Dopo “The bad batch”, la regista anglo-americana di origini iraniane, torna a mescolare l’horror con la fantascienza senza rinunciare al suo tipico tratto autoriale.
Nel quinto giorno della kermesse veneziana è quindi “Mona Lisa and the Blood Moon” ad essersi conquistato il plauso di critica e pubblico, nonostante abbia dovuto affrontare la concorrenza di “Sundown”, il film con protagonista Tim Roth; e “Illusions Perdues”, diretto da Xavier Giannoli.
Dopo il successo del 2016, la Amirpour torna a Venezia con un’altra pellicola la cui protagonista è un’ eroina che affronta i problemi di una realtà moderna e distorta; come dichiarato da lei stessa sul sito della Biennale di Venezia:
“Crescendo in America, ho sempre avuto la consapevolezza di essere un outsider. Venendo da un altro luogo e parlando una lingua diversa, è stato difficile ambientarmi. I film fantasy che amavo da bambina avevano la capacità di dare potere all’outsider; gli eroi che trovavo in quei film mi facevano uscire dall’ombra e alimentavano la mia ricerca di libertà personale. Nei miei film l’antagonista assoluto è il sistema; il modo in cui ci costringe ad assumere certi comportamenti, incidendo sulla visione che abbiamo gli uni degli altri e sul nostro senso di appartenenza a un luogo. Con Mona Lisa, volevo creare un nuovo tipo di eroe che affronta i problemi di una realtà moderna e distorta. Una favola-avventura per esplorare ciò che la libertà personale rappresenta all’interno di una società caotica, in cui è difficile sentirsi liberi.”

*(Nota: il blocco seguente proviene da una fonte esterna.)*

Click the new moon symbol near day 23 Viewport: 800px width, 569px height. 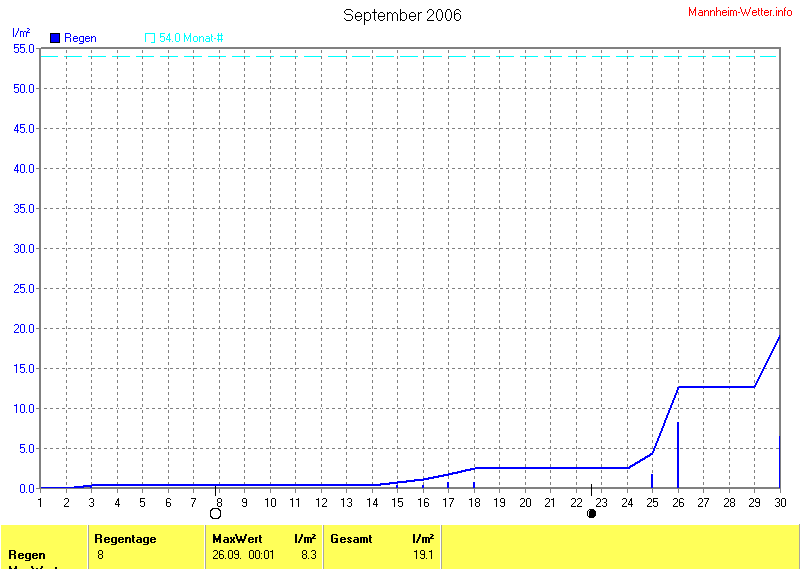pos(591,513)

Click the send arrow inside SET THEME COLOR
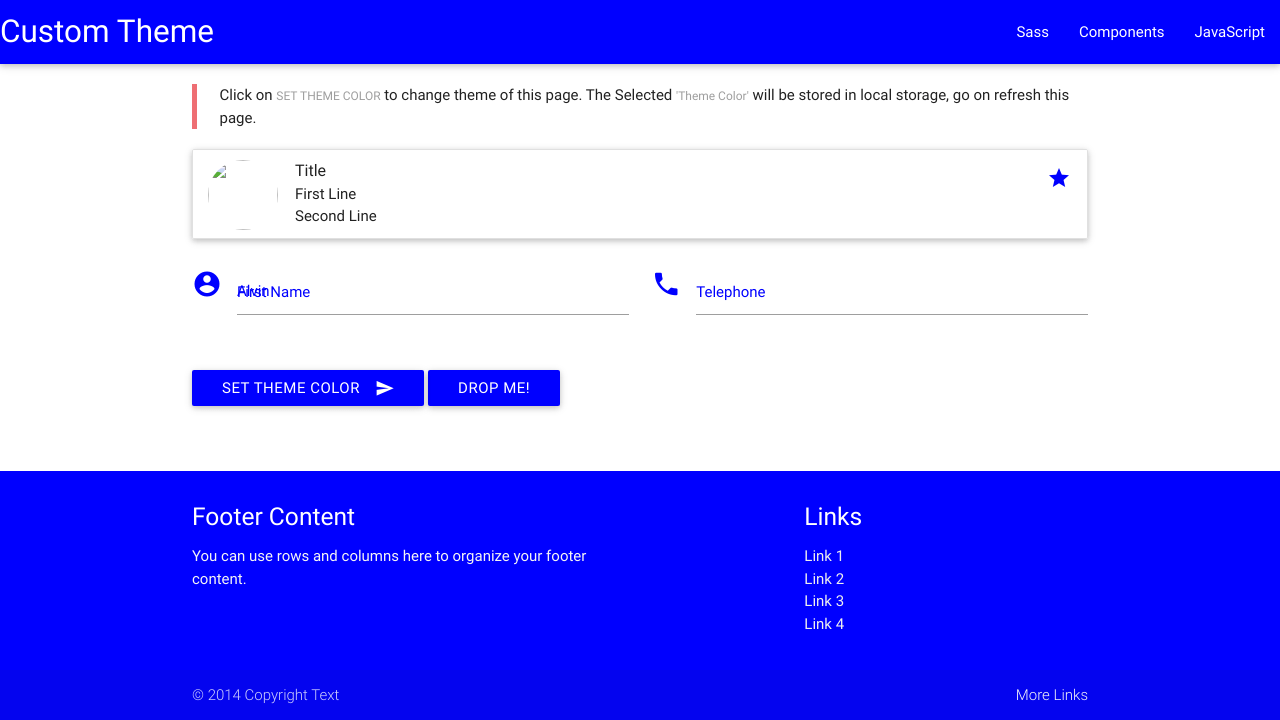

La Mostra Internazionale del Cinema di Venezia sta dunque entrando nella fase più calda.
Nei giorni passati difatti al Lido sono arrivati illustri personaggi del mondo del cinema internazionale. Come Denis Villenueve assieme a Zendaya, Thimothée Chalamet e tutti gli altri protagonisti dell’attesissimo “Dune”, su cui vige la regola della segretezza fino alla sua data di uscita, ovvero il prossimo 16 settembre 2021.
Inoltre, durante il fine settimana sono state proiettate pellicole che potrebbero dare del filo da torcere a “Mona Lisa and the Blood Moon”, come “Spencer” di Pablo Larraìn, con Kristen Stewart nei panni della bellissima Lady Diana; e “The Lost Daughter”, che sancisce l’esordio alla regia di Maggie Gyllenhaal. Infine, nella città lagunare, sono giunti il regista Edgar Wright e l’attrice Anya Taylor–Joy per presentare (fuori concorso) “Last night in Soho”, un thriller psicologico dalle chiare tinte horror, decisamente lontano dalle precedenti pellicole del regista di “Baby Driver” e “Scott Pilgrim vs The World”. Una pellicola a cui Wrigth tiene molto, come traspare dalle parole riportate su Best Movie:
“Volevo raccontare una storia che, prima di tutto, spaventasse me e sulla quale valesse la pena lavorare per dieci anni. E desideravo girare un film a Soho, nel pieno centro di Londra, dove erano molti anni che non si girava un film”.